## Requirements
Arrange the lines of these records as a numbered list, omitting any blank lines.
═════ Excerpted data
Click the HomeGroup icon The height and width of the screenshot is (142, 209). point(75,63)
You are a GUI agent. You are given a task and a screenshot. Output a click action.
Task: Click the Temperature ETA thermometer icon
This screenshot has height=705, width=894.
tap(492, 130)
══════════
## Result
1. Click the HomeGroup icon The height and width of the screenshot is (142, 209). point(75,63)
2. You are a GUI agent. You are given a task and a screenshot. Output a click action.
3. Task: Click the Temperature ETA thermometer icon
4. This screenshot has height=705, width=894.
5. tap(492, 130)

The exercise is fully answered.